Last night was the big Churches Together hustings in Southend West and I toddled along (mainly to take my mind off of other things – seriously what an emotional roller-coaster this weekend has been) but I have to say it was both extremely well attended and also extremely well run. A strong chair who seemed to have both the candidates and audience under control and the addition of a microphone meant that even people at the very back could hear comfortably.

So big props to the organisers, I genuinely thought it was spot on and if all hustings were run like that then they would be better attended as I felt people would be able to come away from it feeling that they knew more about both a) the candidates and b) their policies. It was very worthwhile.

I tweeted the whole thing again and the storify is embedded below. There are a couple of typos which isn’t a shock because I was on my phone and have fat fingers and a hurty brain. So when I said, ‘JWL with a sky at Sir David on the NHS…’ I meant a sly dig and a ‘fully coated 8bn plan for this’ is obviously a ‘fully-costed…’ but I think that is it.

Before you get stuck in I will say that this storify is far less amusing than the last one. I wasn’t on top form last night so this is more of a bunch of tweets about actual question and answers and very few tweets about food or anything extra-curricular. My battery was dying so towards the end there were fewer tweets. I had completely forgotten about the hustings and remembered just before six so didn’t have time to fully charge the phone before I left.

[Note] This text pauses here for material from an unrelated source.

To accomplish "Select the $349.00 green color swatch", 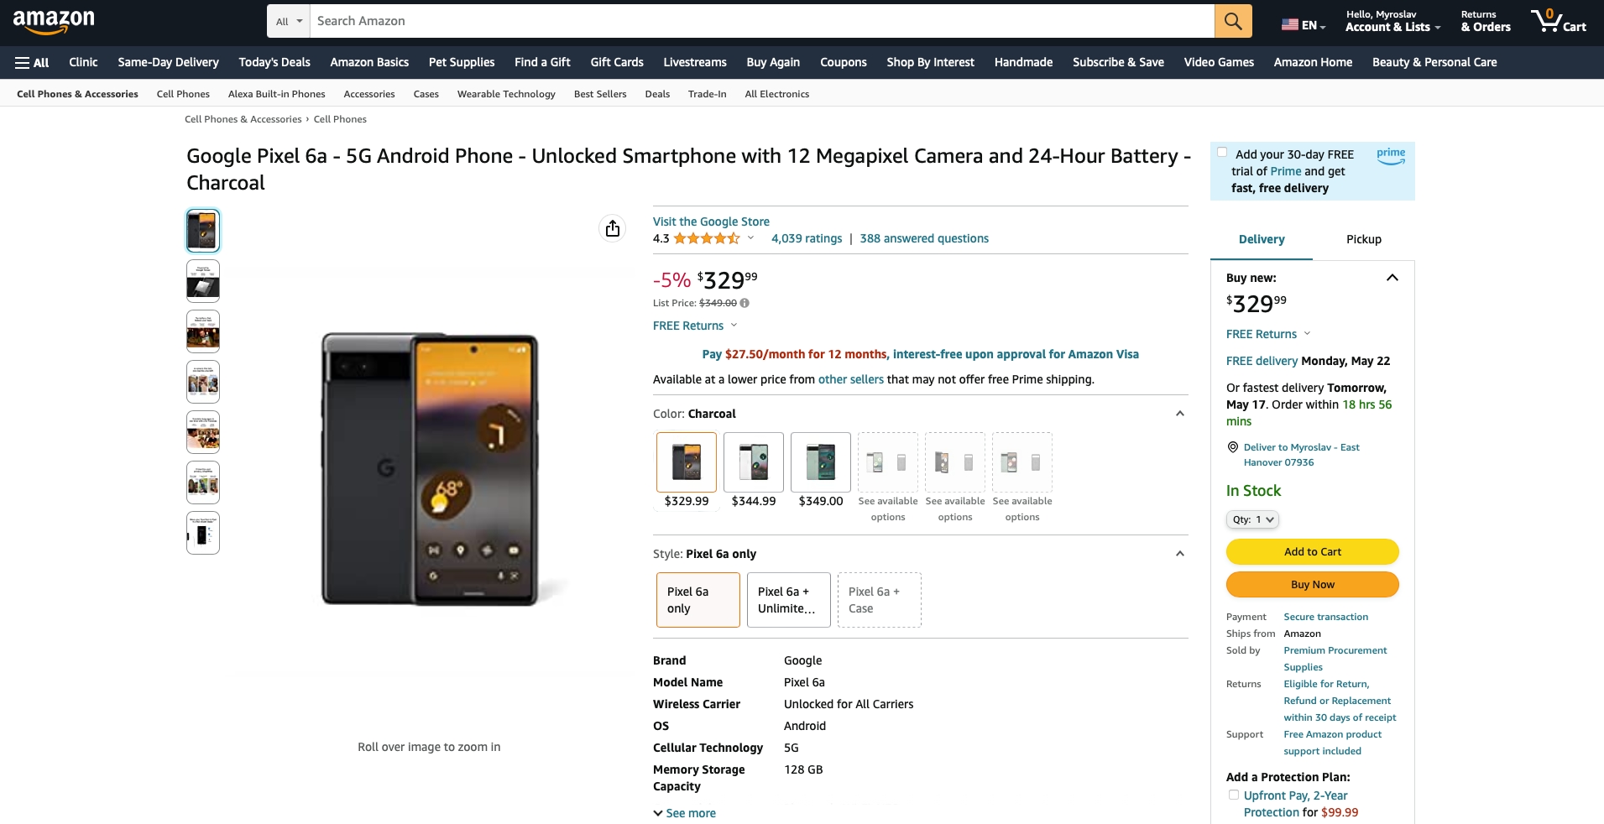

Anyway enjoy and wherever you live, whether these hustings are revealing or not. Do some research and go out and vote on May 7. Even if the Lib Dems aren’t the party for you and you don’t want to vote for them, go out and vote for the person who you think is best to represent you in your constituency (or ward in local elections). People died for the vote and democracy is an important part of our world so use your vote and use your voice.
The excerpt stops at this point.